Auf den Diskussionsseiten wird ein freundlicher, zumindest sachlicher Umgangston erwartet. Wer sich daran nicht zu halten pflegt und Artikel, Artikelteile oder Bilder bzw. Graphiken einstellt, die nicht in Metapedia gehören und der Löschung bedürften wie

  • unsachliche oder unsinnige Texte bzw. Bilder
  • persönliche Angriffe oder Beleidigungen
  • politische Agitation jeglicher Couleur
  • oder Textzerstörungen vornimmt,

dem seien die dann folgenden Verfahrensregeln bekannt gemacht:

Die Administratoren

  1. ermahnen
  2. sperren zeitweise oder bei festzustellender Zerstörungswut unbeschränkt

Verwarnungen durch Administratoren werden auf Metapedia:Intern und zusätzlich dem Benutzer auf seiner Benutzerseite bekanntgegeben.
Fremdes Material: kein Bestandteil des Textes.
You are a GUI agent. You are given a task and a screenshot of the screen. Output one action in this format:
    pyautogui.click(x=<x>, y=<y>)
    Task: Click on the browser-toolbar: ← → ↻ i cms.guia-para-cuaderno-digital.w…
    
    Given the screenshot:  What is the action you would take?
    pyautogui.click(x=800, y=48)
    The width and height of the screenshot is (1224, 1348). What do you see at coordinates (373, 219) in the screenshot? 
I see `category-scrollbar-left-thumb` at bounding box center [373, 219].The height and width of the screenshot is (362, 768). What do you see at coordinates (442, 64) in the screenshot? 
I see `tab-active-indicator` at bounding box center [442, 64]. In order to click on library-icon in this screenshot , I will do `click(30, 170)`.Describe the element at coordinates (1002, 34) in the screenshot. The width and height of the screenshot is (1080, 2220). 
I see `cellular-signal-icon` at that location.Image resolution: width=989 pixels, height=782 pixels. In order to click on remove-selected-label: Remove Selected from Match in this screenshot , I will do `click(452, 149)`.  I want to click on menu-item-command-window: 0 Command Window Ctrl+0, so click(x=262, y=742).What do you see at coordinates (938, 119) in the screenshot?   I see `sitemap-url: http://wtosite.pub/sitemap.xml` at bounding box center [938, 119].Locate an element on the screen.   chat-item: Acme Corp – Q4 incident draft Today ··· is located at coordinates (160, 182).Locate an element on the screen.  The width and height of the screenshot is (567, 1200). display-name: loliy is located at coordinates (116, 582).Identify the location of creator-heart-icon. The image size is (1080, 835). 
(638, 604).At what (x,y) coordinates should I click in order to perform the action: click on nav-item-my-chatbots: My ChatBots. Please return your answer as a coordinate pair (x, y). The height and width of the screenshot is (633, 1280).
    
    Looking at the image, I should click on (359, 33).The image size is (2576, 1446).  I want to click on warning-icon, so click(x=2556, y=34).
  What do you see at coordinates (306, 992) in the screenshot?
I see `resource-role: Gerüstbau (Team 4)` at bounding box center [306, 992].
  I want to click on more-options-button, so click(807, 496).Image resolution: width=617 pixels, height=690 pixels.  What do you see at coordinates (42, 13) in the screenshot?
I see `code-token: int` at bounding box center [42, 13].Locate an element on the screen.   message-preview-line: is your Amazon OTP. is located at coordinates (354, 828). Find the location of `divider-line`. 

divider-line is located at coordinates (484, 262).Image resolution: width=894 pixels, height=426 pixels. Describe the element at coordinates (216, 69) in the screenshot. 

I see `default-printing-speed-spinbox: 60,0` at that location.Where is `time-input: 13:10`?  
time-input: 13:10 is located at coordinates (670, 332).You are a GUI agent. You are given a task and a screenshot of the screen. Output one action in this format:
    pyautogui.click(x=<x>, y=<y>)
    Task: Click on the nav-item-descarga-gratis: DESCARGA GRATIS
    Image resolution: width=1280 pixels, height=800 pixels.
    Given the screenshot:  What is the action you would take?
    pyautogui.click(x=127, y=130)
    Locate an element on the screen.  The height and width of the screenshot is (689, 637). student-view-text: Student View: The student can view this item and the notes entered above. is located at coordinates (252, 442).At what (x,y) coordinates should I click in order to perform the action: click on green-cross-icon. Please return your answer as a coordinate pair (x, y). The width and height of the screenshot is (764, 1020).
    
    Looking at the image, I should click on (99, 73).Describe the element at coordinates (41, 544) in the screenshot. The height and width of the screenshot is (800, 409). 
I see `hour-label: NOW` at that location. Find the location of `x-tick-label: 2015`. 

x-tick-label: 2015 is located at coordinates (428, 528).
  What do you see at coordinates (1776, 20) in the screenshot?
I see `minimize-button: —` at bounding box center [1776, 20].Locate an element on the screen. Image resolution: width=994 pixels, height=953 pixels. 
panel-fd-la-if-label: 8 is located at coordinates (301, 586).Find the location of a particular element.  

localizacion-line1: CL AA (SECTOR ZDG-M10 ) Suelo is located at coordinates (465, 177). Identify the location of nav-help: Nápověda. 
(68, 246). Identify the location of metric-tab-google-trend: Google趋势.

Besteht ein Innerer Kreis, sperrt er unbeschränkt.

Siehe auch

Fußnoten

  1. § 22 Gesetz betreffend das Urheberrecht an Werken der bildenden Künste und der Photographie
  2. § 33 Abs. 1 Gesetz betreffend das Urheberrecht an Werken der bildenden Künste und der Photographie
  3. Im Jahr 2015 verurteilte das Amtsgericht Cham einen 53-jährigen Mann, der auf Facebook einen „holocaustleugnenden“ und im Herkunftsland USA straffreien Text verlinkt hatte, wegen Volksverhetzung zu einer Geldstrafe von 750 Euro. Der Angeklagte hatte bestritten, den Holocaust leugnen zu wollen. Das höchste österreichische Gericht, der Oberste Gerichtshof, hat im Fall austropersonal.com II, jobmonitor.com argumentiert, der Verlinkende mache sich den Inhalt des fremden Web-Angebots zu eigen.